Jesus’ whole life, of prayer, teaching, healing, laughter, weeping, righteous anger was the embodiment of God’s love. Love that in our ignoring, misunderstanding, ridiculing, betraying, beating and finally crucifying, we rejected.

But God’s response to this rejection is to go on loving. Jesus’ death demonstrates that God’s love never comes to a point where it can take no more. God, as human victim on the cross, offered only forgiveness.

Which means that nothing we do will stop God loving us – even if, like Peter, we claim we do not know him, even if we nail him to a cross.

That it was God on the cross matters because when we look at situations around the world where love seems useless and human forgiveness impossible, God is there, suffering, loving, forgiving.

Christ is relevant in the suburbs of Syria, in refugee camps, at the funeral of a child, not because he takes the suffering away – but because he is in the suffering.

God on the cross does not give us answers, but at least enables us to pray for Syria, Congo, the Holy Lands – and other places of despair.

But Jesus as truly God should also make us think about our response to radical love, to love that makes us uncomfortable because it doesn’t fit with how the world usually is.

It forces us to recognise ourselves in the betrayer…in the one who denied ever knowing Jesus…in the crowd – swept along by fear of the different, by lust for power – shouting “crucify him”.
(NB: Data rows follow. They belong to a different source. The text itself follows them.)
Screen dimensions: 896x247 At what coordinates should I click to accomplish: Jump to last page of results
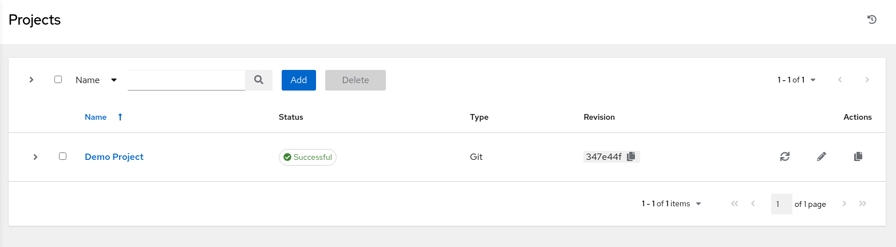tap(863, 204)
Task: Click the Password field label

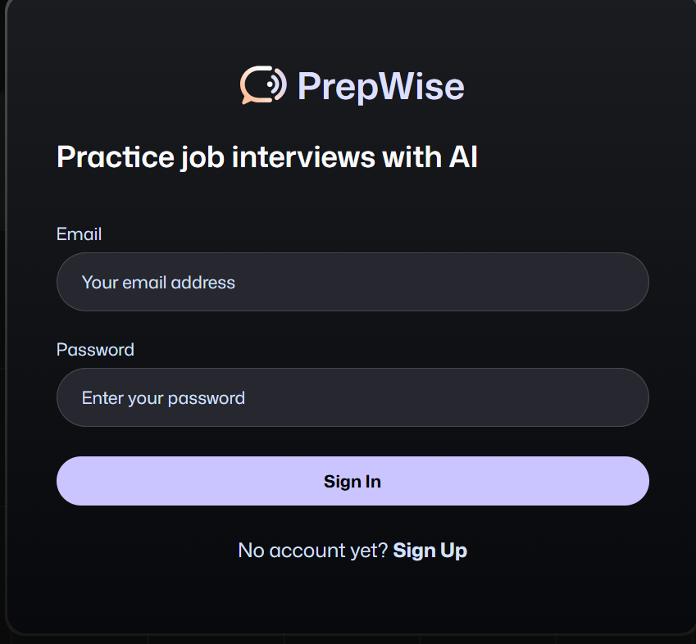Action: pyautogui.click(x=95, y=350)
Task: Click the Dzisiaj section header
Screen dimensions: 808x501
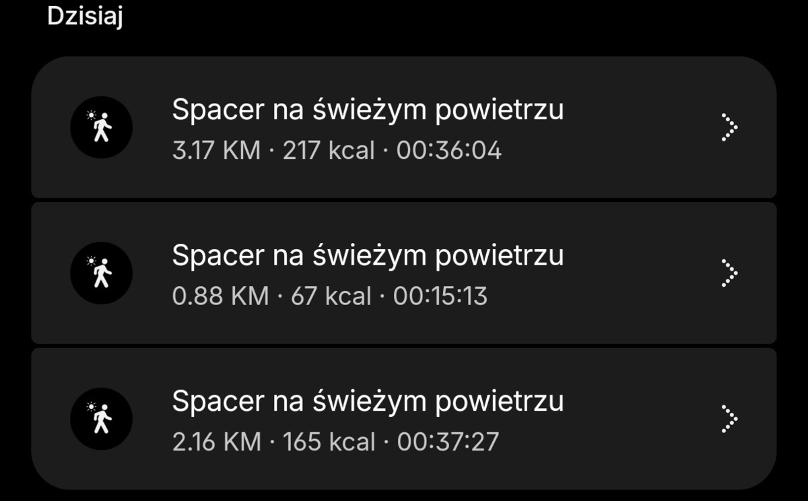Action: click(x=85, y=18)
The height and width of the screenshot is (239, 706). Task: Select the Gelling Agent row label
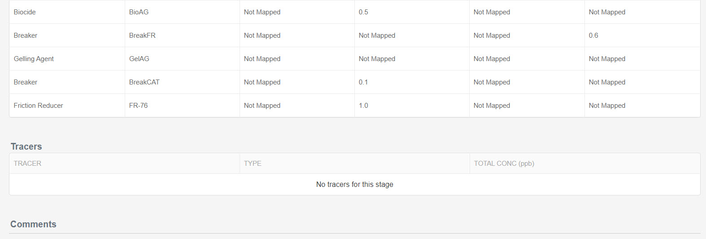coord(34,59)
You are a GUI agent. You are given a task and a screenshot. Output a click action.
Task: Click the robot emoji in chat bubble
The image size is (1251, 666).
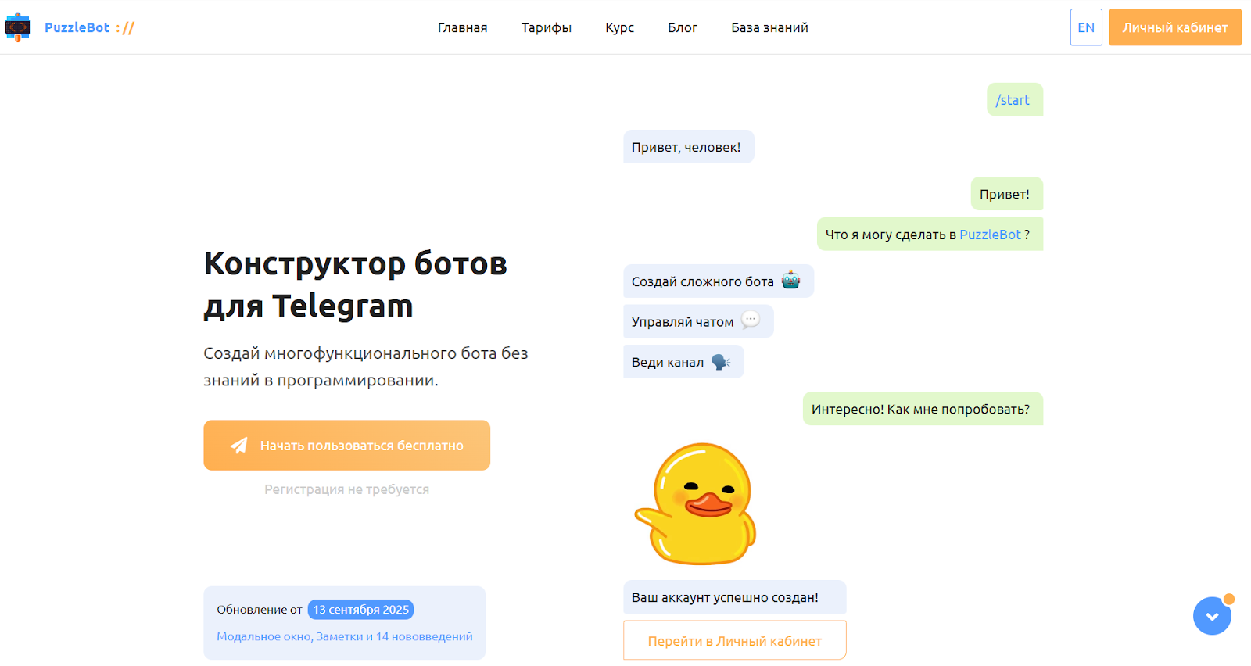[x=790, y=281]
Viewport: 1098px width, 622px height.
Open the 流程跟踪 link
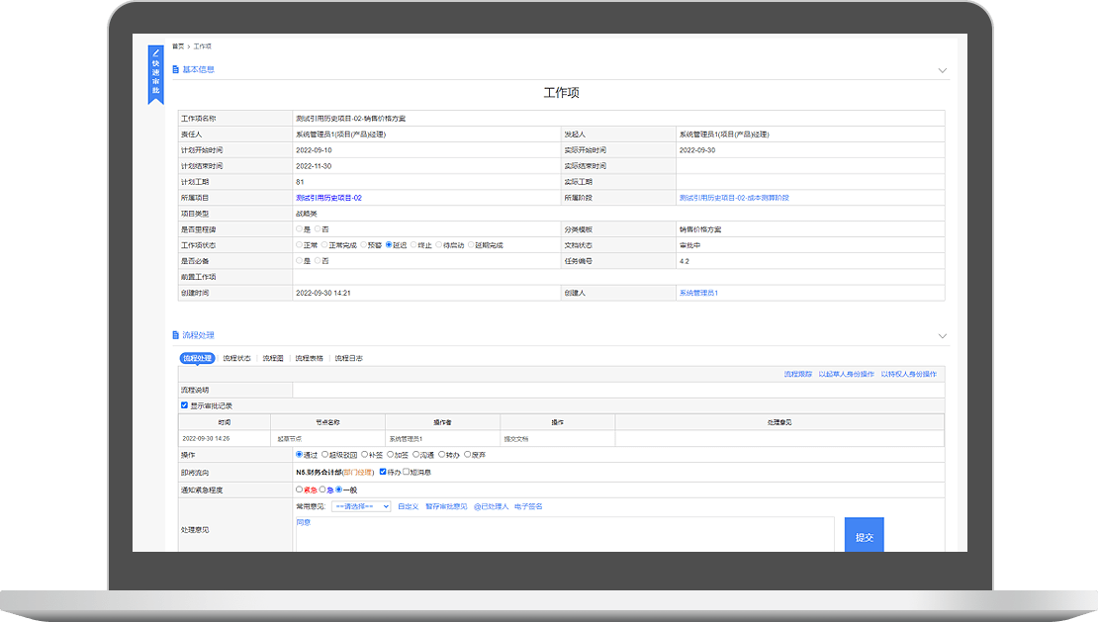pos(797,375)

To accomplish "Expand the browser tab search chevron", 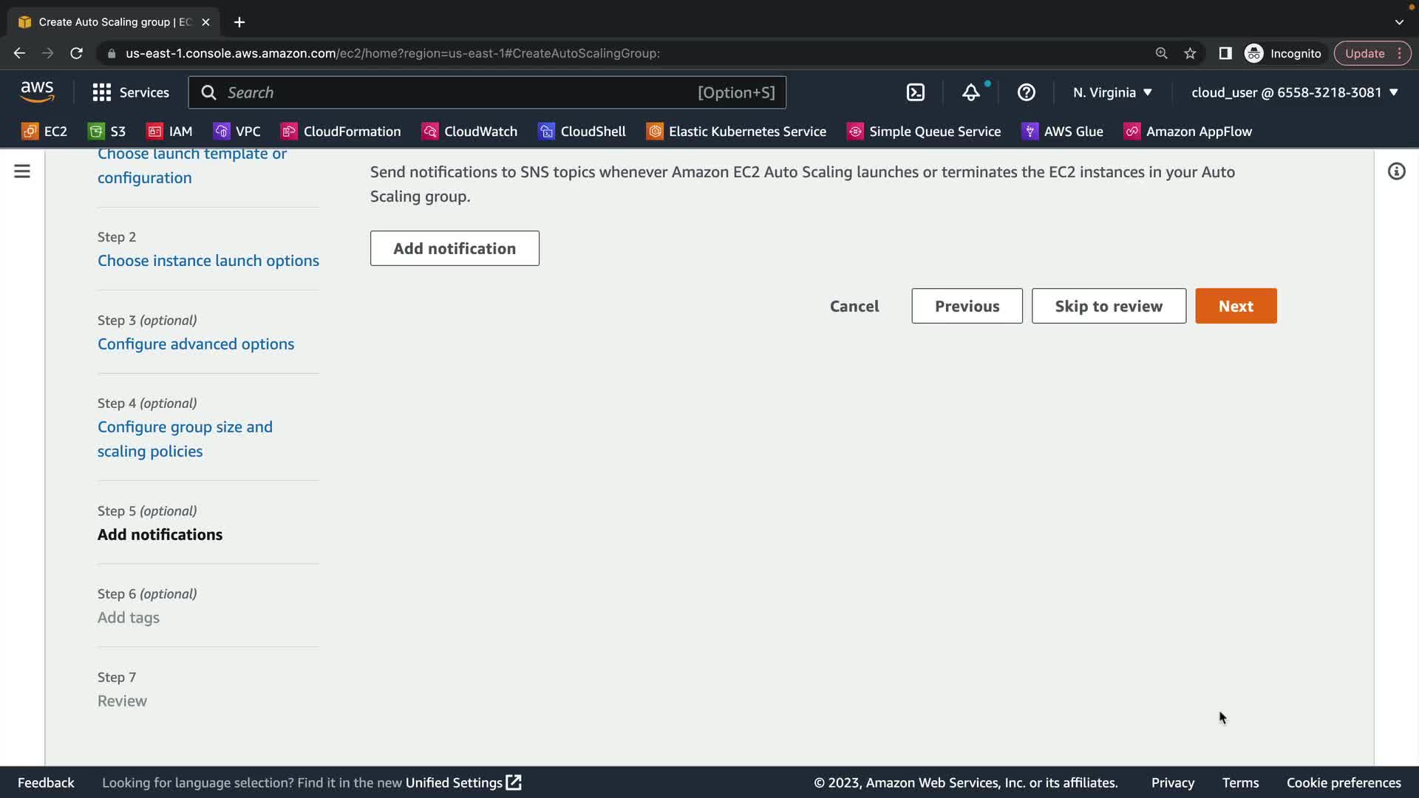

And if we see God in the midst of suffering – then we are called to be in the midst of suffering too, not passing by or looking the other way, not offering answers but suffering alongside.

Yesterday we saw God made man becoming part of our human stories. Today we are promised that even the worst of our stories are somehow part of God’s greater story of love. So that whatever terror, sadness, grief is there – there is also hope.

But although, with hope, we pray “We adore you, O Christ and we bless you, because by your holy cross you have redeemed the world.”

It is also right that – as Matthew suggested on Tuesday – we stay by the cross, we live for a while with the discomfort…because if it is God on the cross, we cannot remain unchanged. As we will sing shortly

“Love so amazing, so divine, demands my soul, my life, my all.”